— Text segment —

Equally dangerous for the authorities were the chants that followed:
“Don’t be afraid, we are together.”

Fear—the regime’s most reliable instrument—was visibly eroding.

President Massoud Pezeshkian acknowledged the unrest, promising to listen to protesters’ “legitimate demands.” In Iran’s tightly managed political system, such language is rare—and revealing. Analysts say the admission alone underscores the depth of pressure facing the state.

This movement cuts across class and geography. Bazaar merchants, students, urban workers, and middle-class families are all present. Their shared conclusion is stark: the system no longer delivers.

Why the bazaar matters

The protests did not begin online. They began in the bazaars.

In Iran, the bazaar is more than commerce. It is an institution—an economic engine and a political actor. In 1979, bazaaris financed strikes and helped paralyse the Shah’s government. That memory still shapes the regime’s instincts.

When shopkeepers lowered shutters in late 2025, it was not panic. It was defiance.

Merchants say the collapsing rial erased margins and destroyed predictability. Many openly stated they were willing to absorb losses to protest years of mismanagement and a future narrowing for their children.

Closed bazaars mean more than empty streets. They mean no cash flow, no tax revenue, and no illusion of normality. Governments rarely recover when the bazaar disengages.

When infrastructure fails

Economic collapse alone does not bring systems down. Infrastructure failure accelerates the fall.

Across Iran, rolling blackouts and water shortages have collided with record heatwaves. In cities such as Ahvaz, Shush, and Shadagan, temperatures surpassed 50°C while electricity cuts and dry taps became routine.

In southeast Tehran, officials reported that only 23 million cubic metres of water remained in reservoirs once holding ten times that amount. In July 2025, Pezeshkian warned publicly that the water crisis was “far more serious than acknowledged.”

Unlike inflation, infrastructure failure is immediate. No water. No power. No relief from heat. Combined with economic collapse, it becomes politically explosive.

An alliance that cracks under pressure

As domestic pressure mounts, Tehran has leaned heavily on Moscow. On paper, the partnership looks formidable: military coordination, nuclear cooperation, diplomatic cover.

In practice, it has proven transactional.

During a brief confrontation with Israel in 2025, Iran received little tangible support. Promised nuclear cooperation including a reported $25bn power-plant deal remains largely unrealised.

— Dataset extract —
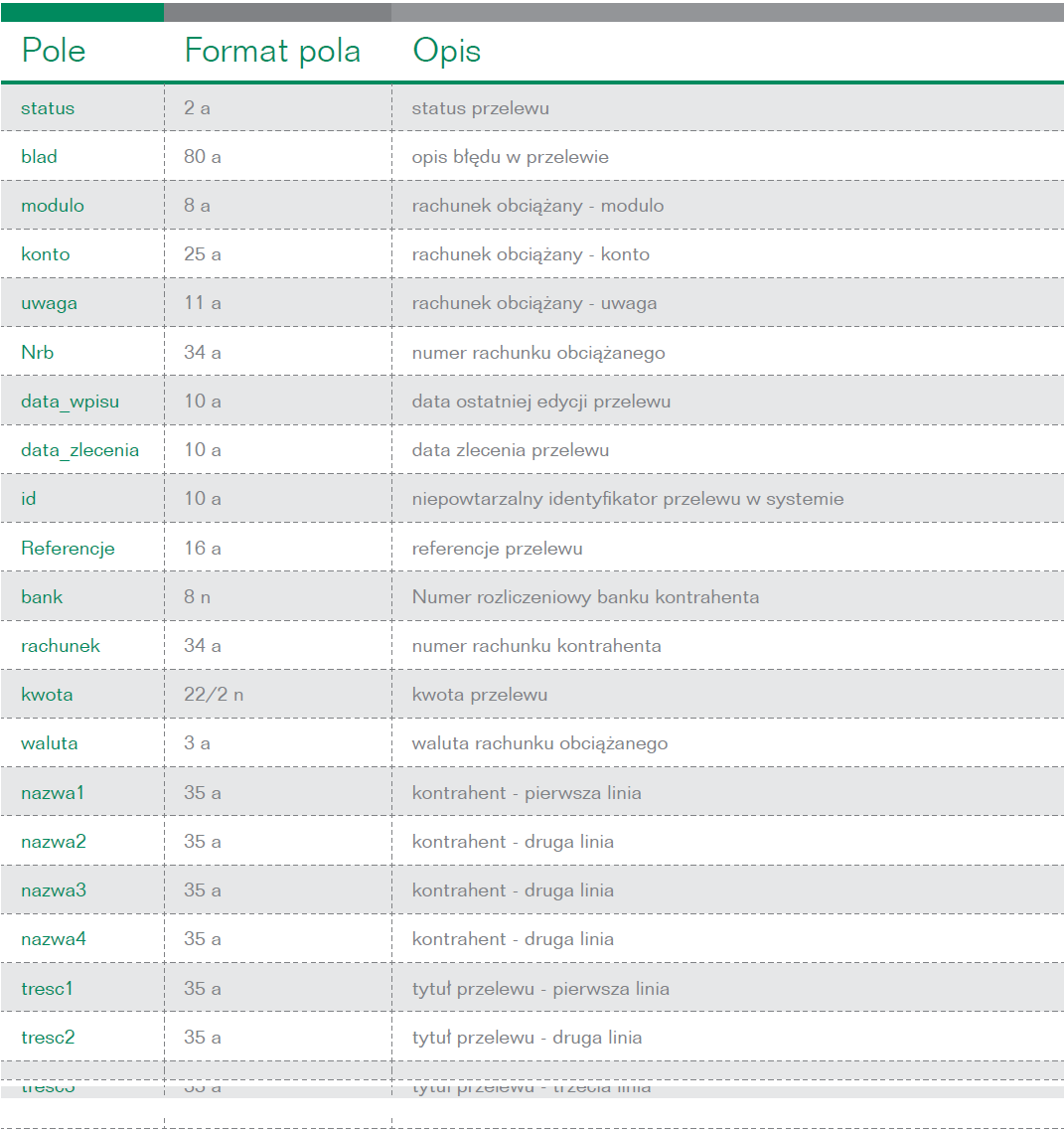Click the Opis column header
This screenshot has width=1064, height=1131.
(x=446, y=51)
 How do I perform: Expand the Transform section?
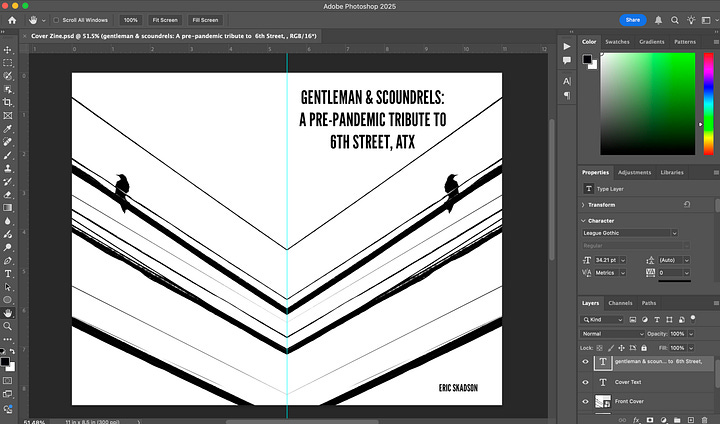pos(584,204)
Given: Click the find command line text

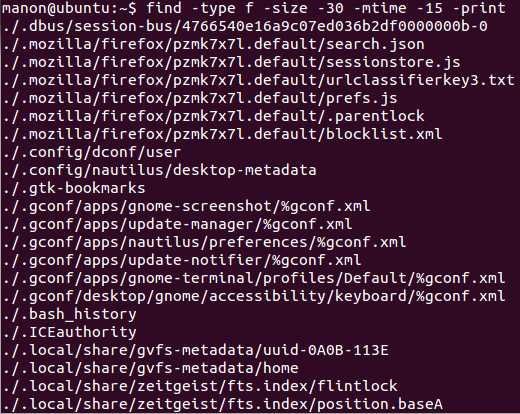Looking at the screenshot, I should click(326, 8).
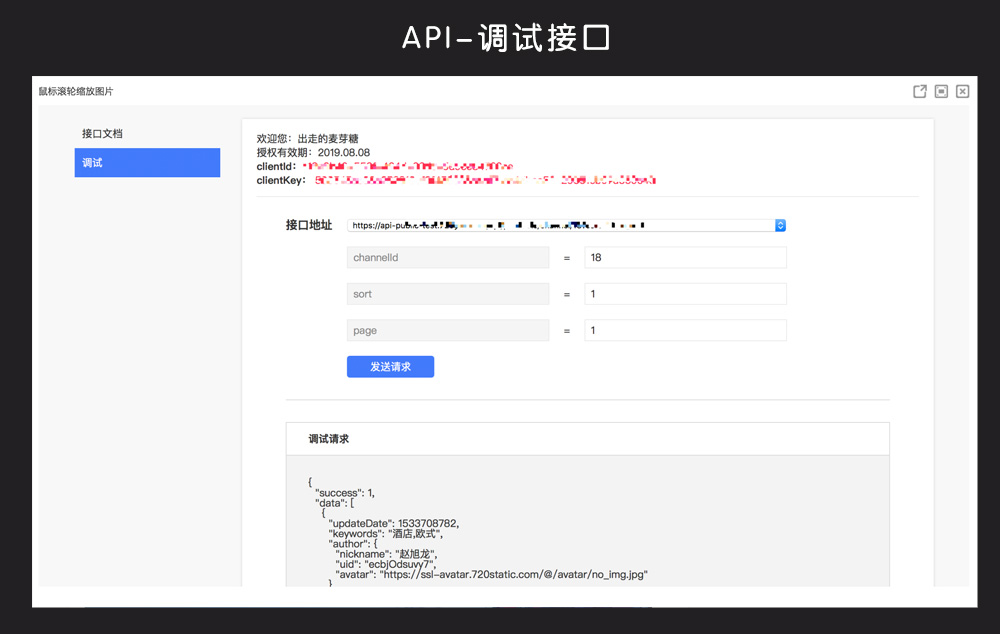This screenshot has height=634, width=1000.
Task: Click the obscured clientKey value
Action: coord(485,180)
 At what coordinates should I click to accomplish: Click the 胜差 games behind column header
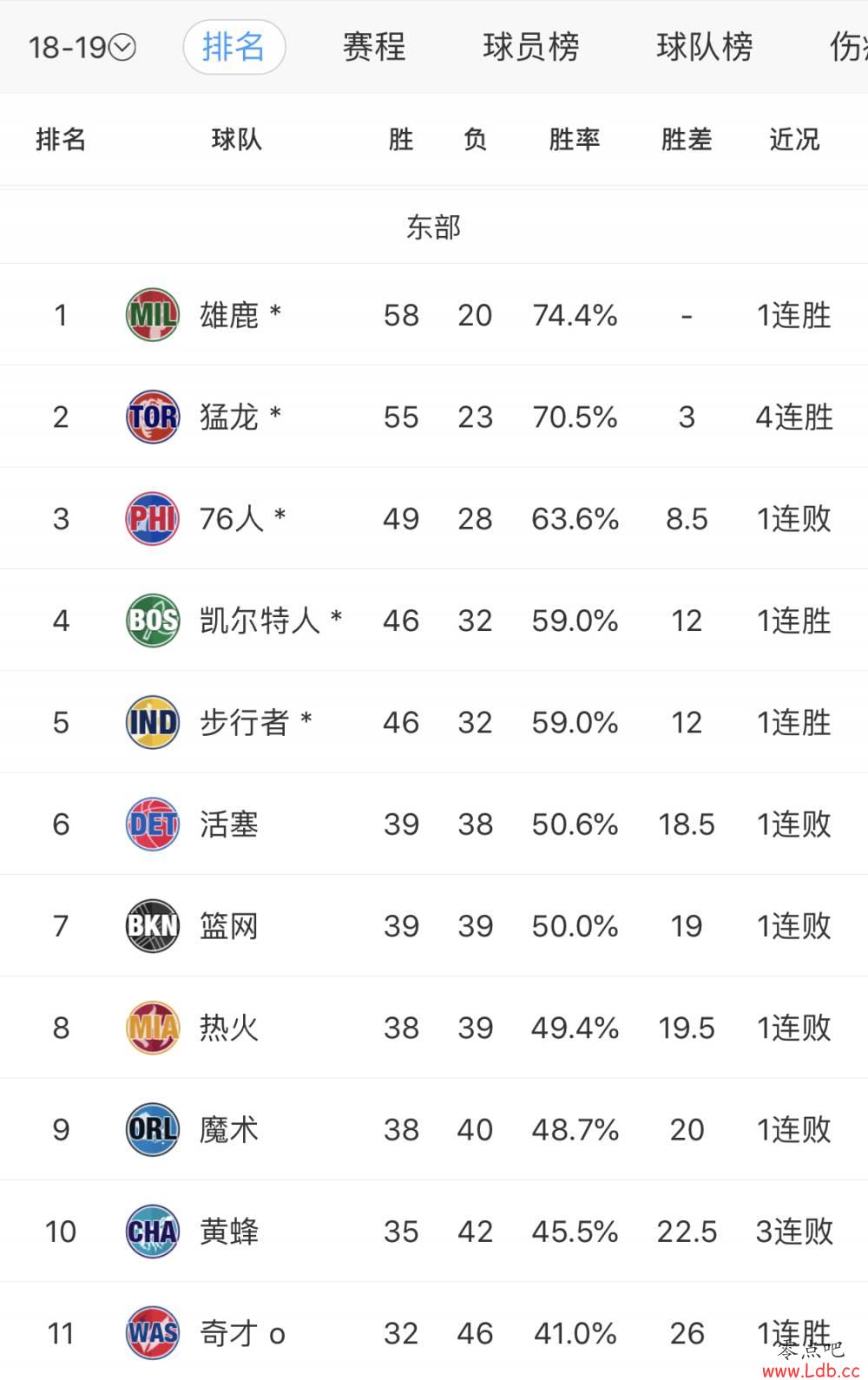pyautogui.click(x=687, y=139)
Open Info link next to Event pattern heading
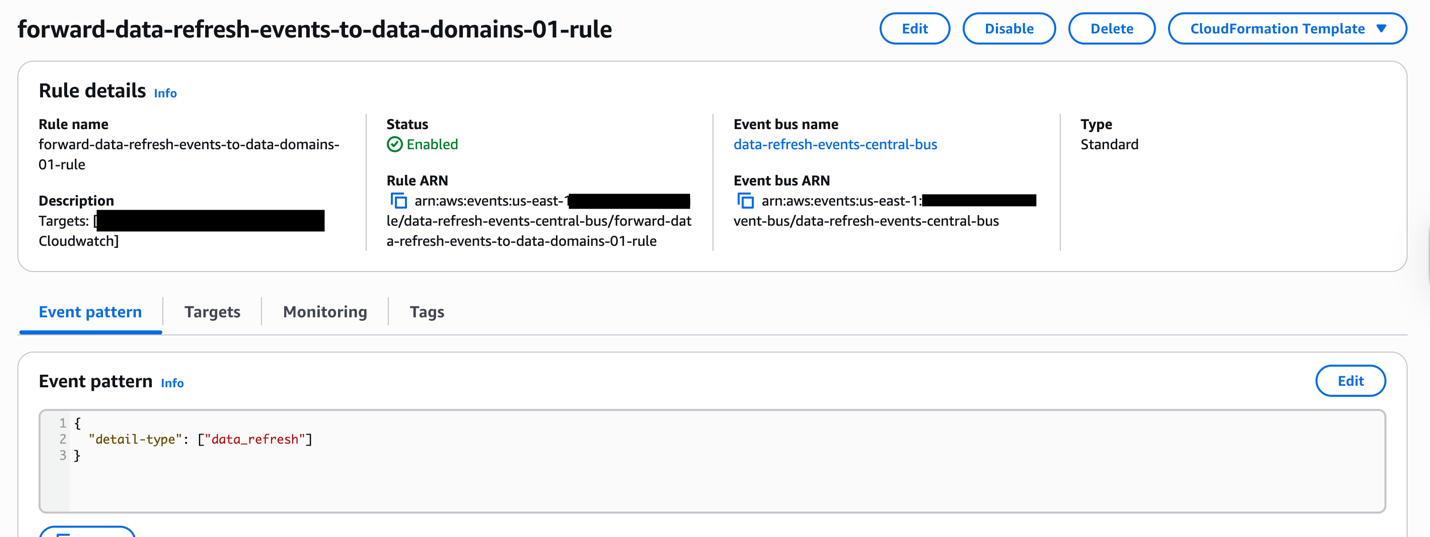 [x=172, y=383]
==
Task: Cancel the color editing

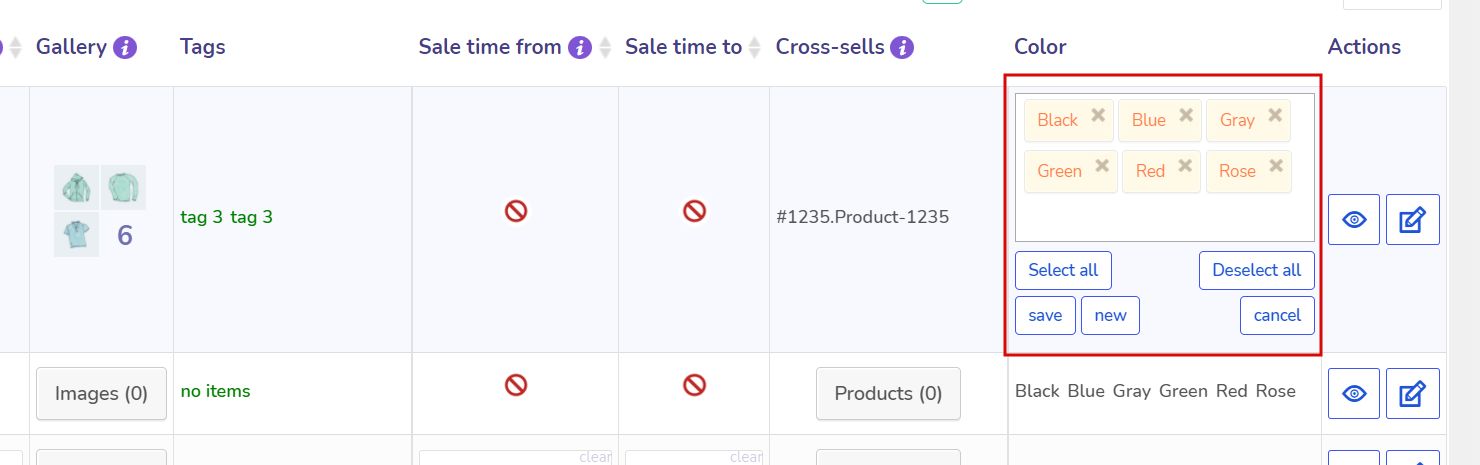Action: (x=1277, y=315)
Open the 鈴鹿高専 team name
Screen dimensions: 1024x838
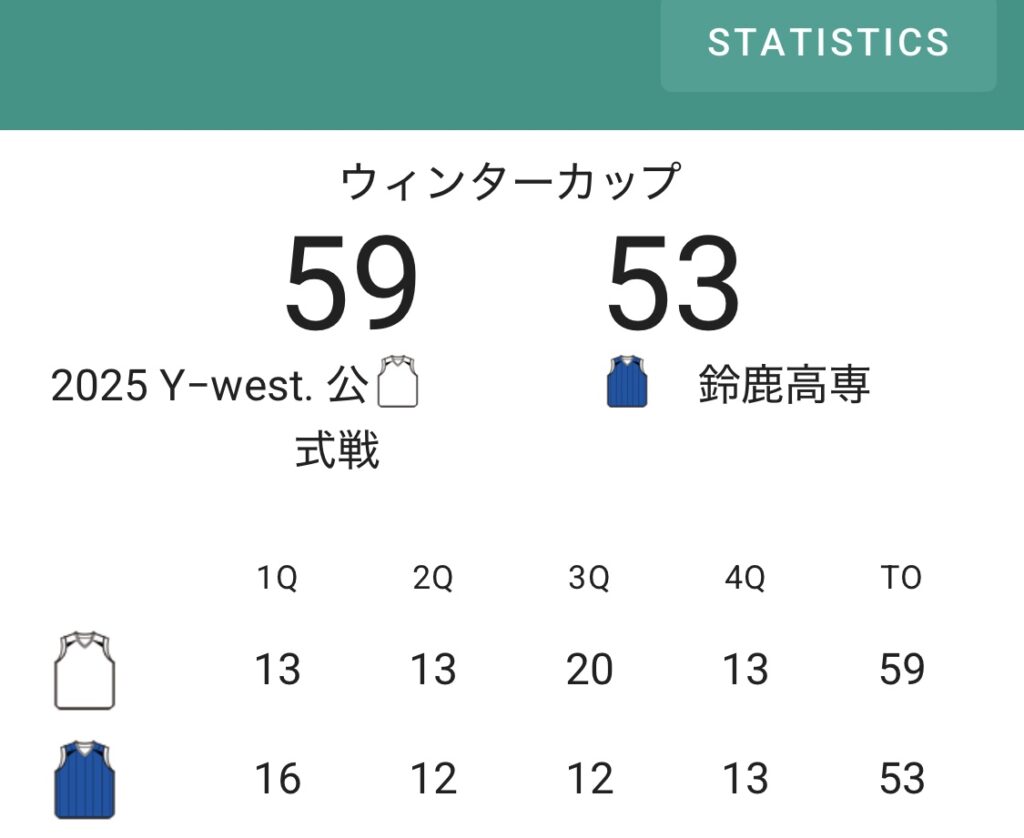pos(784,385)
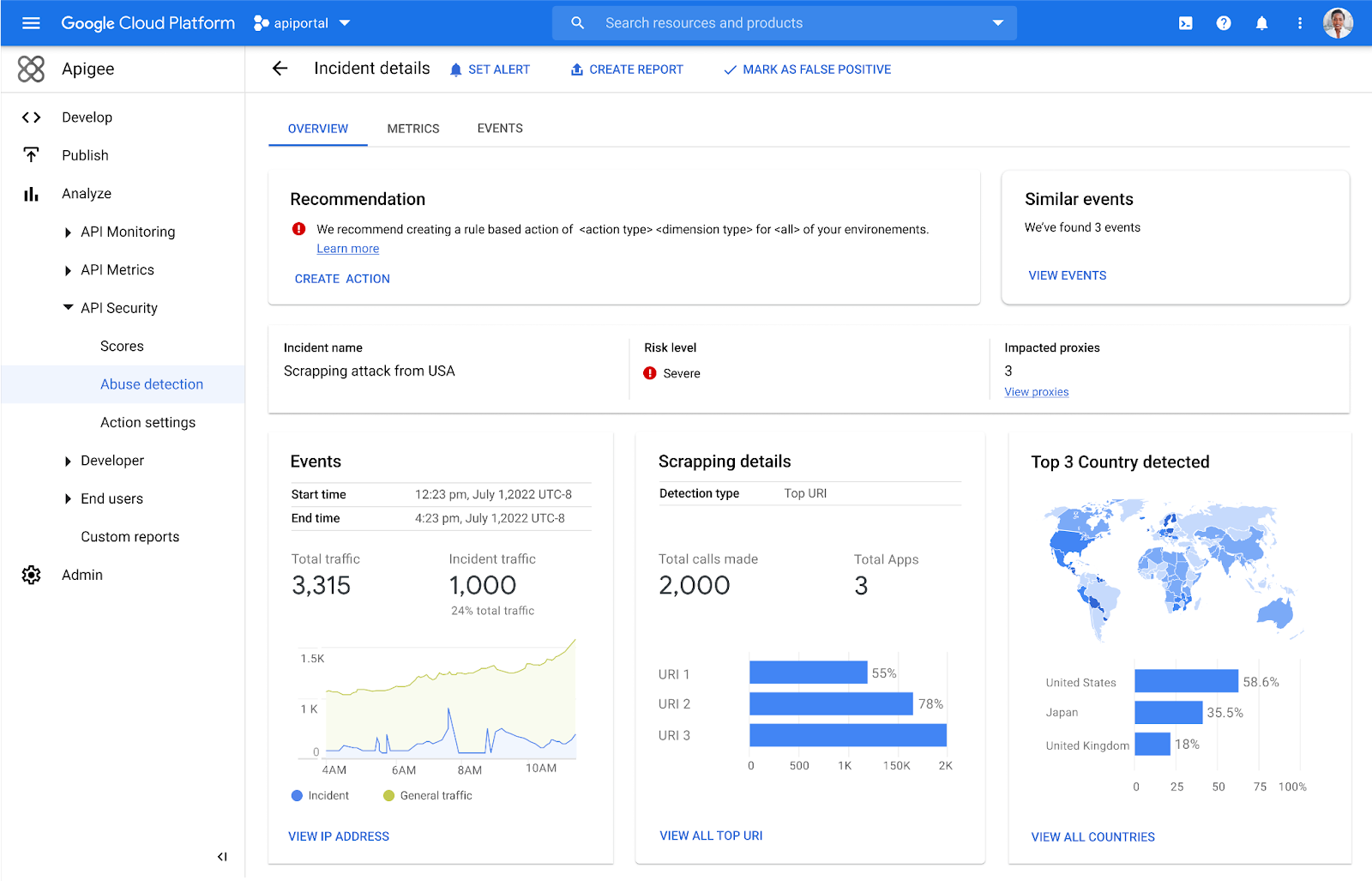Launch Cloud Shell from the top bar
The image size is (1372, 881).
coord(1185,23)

— Activity A —
Copy word for word the part of the passage on Iran's unrest that opens with the words containing "President Massoud Pezeshkian" and closes with "no longer delivers.".
— Activity B —
In the passage on Iran's unrest, which cities had temperatures above 50°C?
— Activity C —
Pick up the passage on Iran's unrest after its last sentence and keep writing.
The data has nothing to do with the passage on Iran's unrest.

— Response box A —
President Massoud Pezeshkian acknowledged the unrest, promising to listen to protesters’ “legitimate demands.” In Iran’s tightly managed political system, such language is rare—and revealing. Analysts say the admission alone underscores the depth of pressure facing the state.

This movement cuts across class and geography. Bazaar merchants, students, urban workers, and middle-class families are all present. Their shared conclusion is stark: the system no longer delivers.

— Response box B —
Ahvaz, Shush, and Shadagan.

— Response box C —
David Jalilvand, a Middle East analyst, told Germany’s DW that Russia has “promised much and delivered little.” Even conservative Iranian officials agree. Mohammad Sadr of the Expediency Discernment Council bluntly described the partnership as “a farce.”

Public sentiment mirrors this view. Many Iranians see the alliance not as protection, but as an elite survival strategy detached from everyday hardship.

Containment without confidence

The state’s response reveals fragility, not control.

There have been cabinet reshuffles and promises of dialogue—paired with heightened security appointments, surveillance, arrests, and helicopter patrols over cities. Social restrictions have been quietly eased in some areas, not as reform, but as pressure release.

Sudden holidays, shutdowns, and emergency measures suggest routine governance has failed.

A collapse from within

For Washington and Tel Aviv, the implications are stark.

For years, debates about Iran centered on airstrikes and deterrence. But the scenes unfolding inside the country suggest a different reality: Iran does not need to be bombed to be weakened. It is eroding from within.

A system hollowed out by economic failure, infrastructure breakdown, and public disbelief cannot be stabilized by missiles or alliances. Military escalation risks reviving nationalist sentiment and rescuing a regime struggling to justify its own survival.

Internal collapse offers no such lifeline.

Iran today stands at a crossroads not because of foreign pressure, but because its people are withdrawing consent from a system that no longer provides stability, dignity, or the basics of life.

History suggests that when a state begins to unravel inward, no external force needs to finish the job. The streets have already delivered the message.